El indulto que no podía llegar Por: Rosa Palacios
El indulto que no podía llegar
Por: Rosa Palacios
Domingo, 09 de junio de 2013 | 4:30 am
Kieko, su propia hija, que pide compasión, ha dejado de
verlo hace meses. Un solo familiar directo lo visita regularmente, su hijo
Kenji. El resto ha desaparecido del registro de visitas de la Diroes. Si el
deber cristiano de visitar al que está preso significa algo para la familia
Fujimori, habría que recordarles que la caridad empieza por casa.
Uno de los daños más sutiles y permanentes hechos al
Estado de Derecho en el Perú es la extendida idea, comprobada en la historia,
que quien está en el poder todo lo puede. Así, la ley es tan solo un mero
artificio para instrumentalizar su voluntad, la que sustituye de facto
todo el sistema de separación y control entre Poderes, base de la democracia
liberal. Esa herencia totalitaria que nuestra República debe a los militarismos
y autocracias de los siglos XIX y XX llegó a su máximo esplendor durante la autocracia
fujimorista dadas las dotes de leguleyo que exhibía Montesinos.
¿Cuántos ejemplos del uso de “formas” legales vaciadas de
todo contenido podemos mencionar en el epílogo de siglo XX? Ahí están los
“contratos” de coima con los dueños de los medios de comunicación; la “CTS” de
Montesinos, que no fue sino dinero robado a través de un decreto supremo (la
forma ante todo); o la mismísima re-reelección con un TC defenestrado en un
proceso supuestamente legal en el Congreso, que permitió que un coimeado JNE
emitiera una resolución de nuevo, supuestamente legal. Primero, la forma. ¿Y el
contenido?: el capricho del poderoso maquillado de legalidad.
○ ○ ○ ○ ○
# Tarea a realizar
En el texto sobre el indulto, ¿qué familiar directo visita al preso con regularidad? Los ítems no tienen nada que ver con el texto citado.

# Ítems listados
○ ○ ○ ○ ○
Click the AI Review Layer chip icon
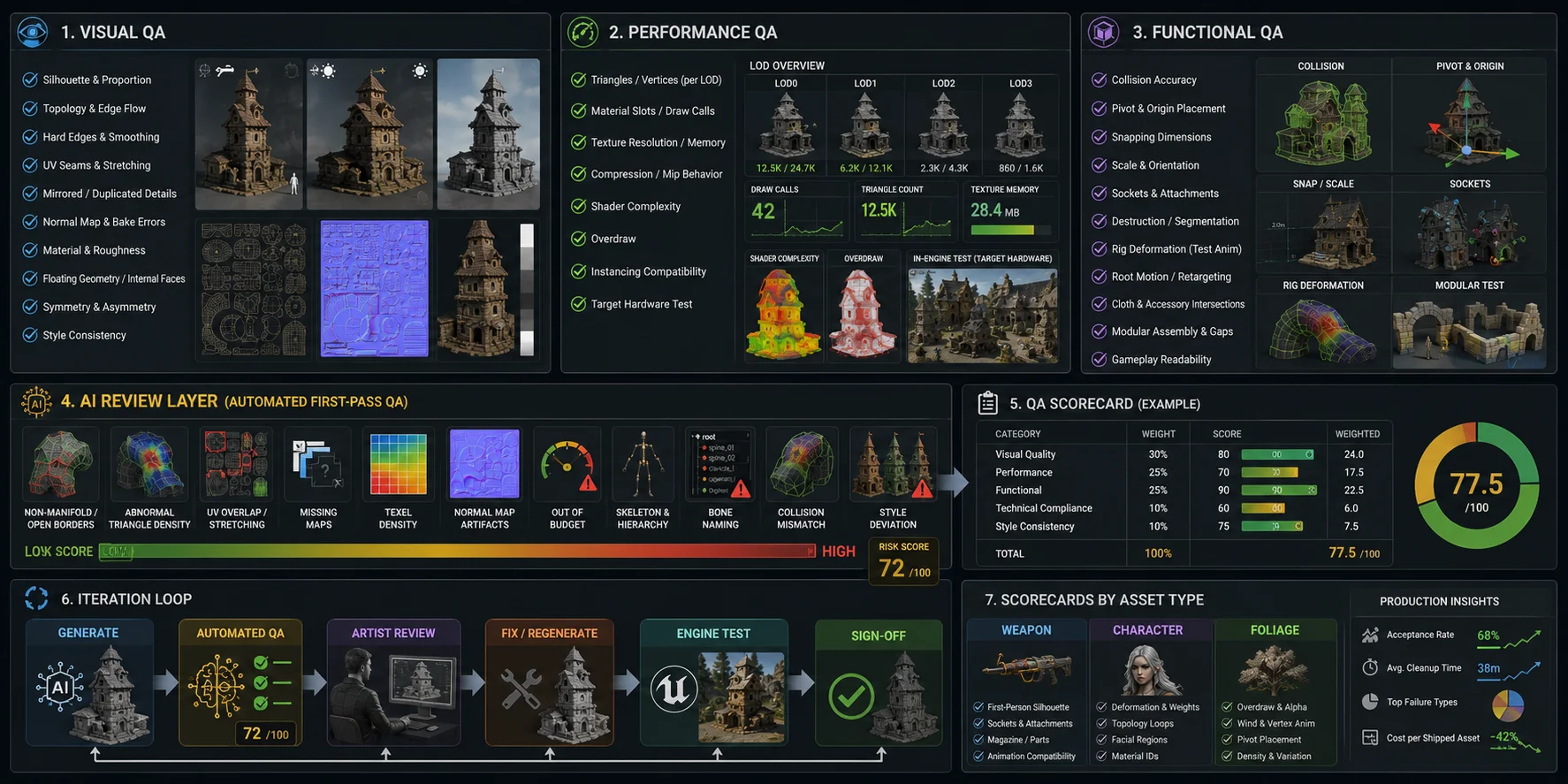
○ ○ ○ ○ ○
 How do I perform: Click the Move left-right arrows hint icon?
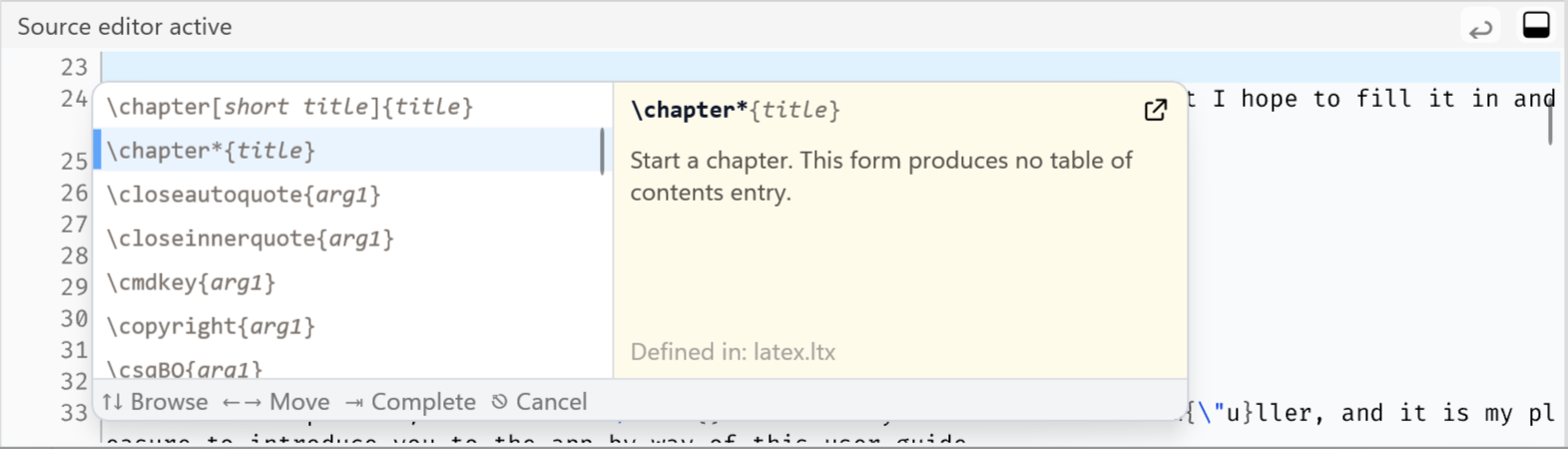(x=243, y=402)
○ ○ ○ ○ ○
# Solución del ejercicio
Su hijo Kenji.